▸ Work to complete
Edit the rows below so that every "computer-use agent" becomes "screen assistant", leaving everything else unchanged.

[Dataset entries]
⁂

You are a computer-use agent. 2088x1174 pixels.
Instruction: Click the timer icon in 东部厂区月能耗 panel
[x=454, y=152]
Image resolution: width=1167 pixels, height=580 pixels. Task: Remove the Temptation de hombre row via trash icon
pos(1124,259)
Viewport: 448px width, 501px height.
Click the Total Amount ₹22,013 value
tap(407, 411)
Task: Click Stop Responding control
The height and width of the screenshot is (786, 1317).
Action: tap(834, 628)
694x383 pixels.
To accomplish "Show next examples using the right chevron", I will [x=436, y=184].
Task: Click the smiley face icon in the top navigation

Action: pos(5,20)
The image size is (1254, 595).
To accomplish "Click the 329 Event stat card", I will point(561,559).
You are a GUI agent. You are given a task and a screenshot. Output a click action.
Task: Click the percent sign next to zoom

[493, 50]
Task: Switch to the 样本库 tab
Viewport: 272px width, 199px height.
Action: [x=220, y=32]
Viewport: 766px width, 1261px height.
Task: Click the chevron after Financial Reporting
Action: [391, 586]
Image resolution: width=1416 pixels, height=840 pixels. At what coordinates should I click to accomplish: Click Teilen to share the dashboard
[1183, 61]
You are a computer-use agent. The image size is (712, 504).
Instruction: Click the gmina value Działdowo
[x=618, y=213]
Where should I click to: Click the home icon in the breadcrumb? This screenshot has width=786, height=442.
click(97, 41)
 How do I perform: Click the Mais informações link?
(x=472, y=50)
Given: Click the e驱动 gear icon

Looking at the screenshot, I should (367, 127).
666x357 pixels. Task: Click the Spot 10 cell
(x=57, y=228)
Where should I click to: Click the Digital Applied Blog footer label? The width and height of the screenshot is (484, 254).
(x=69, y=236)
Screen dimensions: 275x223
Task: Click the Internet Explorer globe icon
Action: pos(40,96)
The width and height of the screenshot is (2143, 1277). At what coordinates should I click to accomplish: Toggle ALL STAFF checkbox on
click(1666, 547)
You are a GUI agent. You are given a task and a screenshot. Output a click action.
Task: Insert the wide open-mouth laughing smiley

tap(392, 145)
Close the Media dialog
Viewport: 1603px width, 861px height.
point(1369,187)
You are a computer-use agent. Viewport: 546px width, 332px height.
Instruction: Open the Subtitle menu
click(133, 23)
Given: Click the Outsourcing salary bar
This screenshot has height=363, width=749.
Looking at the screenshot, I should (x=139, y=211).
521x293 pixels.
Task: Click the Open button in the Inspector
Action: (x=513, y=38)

⁂

▸ The solution
You are a screen assistant. 2088x1174 pixels.
Instruction: Click the timer icon in 东部厂区月能耗 panel
[x=454, y=152]
Image resolution: width=1167 pixels, height=580 pixels. Task: Remove the Temptation de hombre row via trash icon
pos(1124,259)
Viewport: 448px width, 501px height.
Click the Total Amount ₹22,013 value
tap(407, 411)
Task: Click Stop Responding control
The height and width of the screenshot is (786, 1317).
Action: tap(834, 628)
694x383 pixels.
To accomplish "Show next examples using the right chevron", I will [x=436, y=184].
Task: Click the smiley face icon in the top navigation

Action: pos(5,20)
The image size is (1254, 595).
To accomplish "Click the 329 Event stat card", I will point(561,559).
You are a GUI agent. You are given a task and a screenshot. Output a click action.
Task: Click the percent sign next to zoom

[493, 50]
Task: Switch to the 样本库 tab
Viewport: 272px width, 199px height.
Action: [x=220, y=32]
Viewport: 766px width, 1261px height.
Task: Click the chevron after Financial Reporting
Action: [391, 586]
Image resolution: width=1416 pixels, height=840 pixels. At what coordinates should I click to accomplish: Click Teilen to share the dashboard
[1183, 61]
You are a screen assistant. The image size is (712, 504).
Instruction: Click the gmina value Działdowo
[x=618, y=213]
Where should I click to: Click the home icon in the breadcrumb? This screenshot has width=786, height=442.
click(97, 41)
 How do I perform: Click the Mais informações link?
(x=472, y=50)
Given: Click the e驱动 gear icon

Looking at the screenshot, I should (367, 127).
666x357 pixels. Task: Click the Spot 10 cell
(x=57, y=228)
Where should I click to: Click the Digital Applied Blog footer label? The width and height of the screenshot is (484, 254).
(x=69, y=236)
Screen dimensions: 275x223
Task: Click the Internet Explorer globe icon
Action: pos(40,96)
The width and height of the screenshot is (2143, 1277). At what coordinates should I click to accomplish: Toggle ALL STAFF checkbox on
click(1666, 547)
You are a GUI agent. You are given a task and a screenshot. Output a click action.
Task: Insert the wide open-mouth laughing smiley

tap(392, 145)
Close the Media dialog
Viewport: 1603px width, 861px height.
point(1369,187)
You are a screen assistant. Viewport: 546px width, 332px height.
Instruction: Open the Subtitle menu
click(133, 23)
Given: Click the Outsourcing salary bar
This screenshot has height=363, width=749.
Looking at the screenshot, I should (x=139, y=211).
521x293 pixels.
Task: Click the Open button in the Inspector
Action: (x=513, y=38)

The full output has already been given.